Digital public affairs: transformation or hype?
How do you want to be heard in a world that is fundamentally changing its communication mechanisms? In which old recipes are no longer enough to get your point across? In which just five seconds are given to decide whether information is relevant or not? Public affairs in the age of digital transformation requires not only an understanding of the core principles of public affairs, but also an expanded skill set in the field of digital communication.
Political and social changes have an impact on business models
Politics has always been as much a "market maker" (or "destroyer") as innovation or supply and demand. However, the coming years will be decisive for a number of companies and sectors. Politics can use regulation to promote markets or challenge business models. Particularly in times of fundamental socio-political transformation (paradigm shifts such as environmental and climate protection, the Green Deal, ESG criteria, EU taxonomy), successful interaction with the political system is required. At European, national and regional level, this is crucial for companies and organizations in terms of competition and often even their very existence.
COVID-19 has not only changed the political and social climate, it has also greatly accelerated the digital transformation. On the one hand, this has led to a change in our understanding of communication in general - away from mass media passive consumption towards a multi-individual exchange, co-designed by "prosumers" and, on the other hand, to a reduced attention span for content.

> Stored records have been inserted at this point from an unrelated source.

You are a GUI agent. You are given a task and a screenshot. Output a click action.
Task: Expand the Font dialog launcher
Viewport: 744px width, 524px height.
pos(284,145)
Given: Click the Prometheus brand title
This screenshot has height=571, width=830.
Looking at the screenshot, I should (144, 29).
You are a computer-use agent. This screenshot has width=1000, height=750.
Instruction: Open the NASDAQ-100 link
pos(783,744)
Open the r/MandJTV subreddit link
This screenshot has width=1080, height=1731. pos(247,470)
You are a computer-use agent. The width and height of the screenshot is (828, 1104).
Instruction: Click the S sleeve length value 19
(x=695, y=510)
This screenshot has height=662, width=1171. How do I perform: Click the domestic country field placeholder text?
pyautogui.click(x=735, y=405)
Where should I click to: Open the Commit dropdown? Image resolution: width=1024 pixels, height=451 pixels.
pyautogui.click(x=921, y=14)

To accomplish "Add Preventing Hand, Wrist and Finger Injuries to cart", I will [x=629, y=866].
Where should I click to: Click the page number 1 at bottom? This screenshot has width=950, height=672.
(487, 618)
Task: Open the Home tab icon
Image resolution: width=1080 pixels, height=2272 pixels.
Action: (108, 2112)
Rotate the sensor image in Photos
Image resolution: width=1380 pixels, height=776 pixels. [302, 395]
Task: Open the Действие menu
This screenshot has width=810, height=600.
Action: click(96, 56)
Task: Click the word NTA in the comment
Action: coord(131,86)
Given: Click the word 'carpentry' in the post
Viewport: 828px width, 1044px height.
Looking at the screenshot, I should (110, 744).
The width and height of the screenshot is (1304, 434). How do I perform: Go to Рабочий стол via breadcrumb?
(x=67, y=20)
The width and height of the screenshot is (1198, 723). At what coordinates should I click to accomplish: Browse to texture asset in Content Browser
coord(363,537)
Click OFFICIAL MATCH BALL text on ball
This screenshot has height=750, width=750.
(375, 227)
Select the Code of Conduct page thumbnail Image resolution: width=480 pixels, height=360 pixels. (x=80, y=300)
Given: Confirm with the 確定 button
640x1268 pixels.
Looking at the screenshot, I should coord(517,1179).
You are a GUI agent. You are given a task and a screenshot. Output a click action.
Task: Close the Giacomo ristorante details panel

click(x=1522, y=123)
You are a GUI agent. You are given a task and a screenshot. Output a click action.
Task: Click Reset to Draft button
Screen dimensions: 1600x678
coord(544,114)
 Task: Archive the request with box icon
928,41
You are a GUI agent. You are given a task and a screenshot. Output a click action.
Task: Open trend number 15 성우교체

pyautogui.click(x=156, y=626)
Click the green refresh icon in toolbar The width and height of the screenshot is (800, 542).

Reduced attention: new logic for public affairs
This does not stop at political communication. What was the "one pager" in the old world is now the "5 seconds". Content must be prepared within this time frame if you want to have a chance of getting your concerns heard in theory.
Organized stakeholders such as associations, but also individual companies, therefore need to understand this new logic of how public affairs is conducted and be able to apply it as an organization.
Profound digitalization leads to a new way of communicating
COVID-19 has accelerated the digital transformation. As a result, the term "digital public affairs" is rapidly gaining relevance. It requires the ability to use traditional lobbying methods to achieve objectives. But it also requires the integration of a new way of thinking in order to actively engage in long-term campaigns.
Can digital public affairs help or is it just hype? While digital public affairs is often understood as the digitalization of existing working methods or instruments (CRM as a stakeholder tool, monitoring software, etc.), another view is that setting up a Twitter or LinkedIn channel is sufficient as "digital public affairs". In fact, the disruption in the field of public affairs due to far-reaching digitalization and the new way of communicating goes much further than the two views mentioned above.
Digital public affairs: rethinking public affairs
Public affairs must be fundamentally rethought. Away from the back room and onto the digital stage. Away from closed networks and towards fluid alliances. Away from expert opinions from the ivory tower and towards jointly developed content.
In the political arena, it has always been "survival of the fittest". Only those players who become campaign fit and know how to regain the power of interpretation in this new environment will win this competition.
Becoming NGO-fit in order to be heard (again)
Digital public affairs means that
- organizations have the mindset to think and act not only in terms of expert content, but also like NGO activists in long-term campaigns,
- the processes and structures in these organizations are aligned in such a way that not only the appropriate content can be created, but also communicated in a channel-appropriate manner, and that
- organizations and their employees have the skills to plan and technically implement data-driven, dialogue-oriented, multi-individual campaigns.
Activist NGOs in particular understood this very early on and can set the agenda in their agile, communication-driven campaign structure. Associations and companies have the right to be heard and to have their interests taken into account: their public affairs work must become "NGO-fit".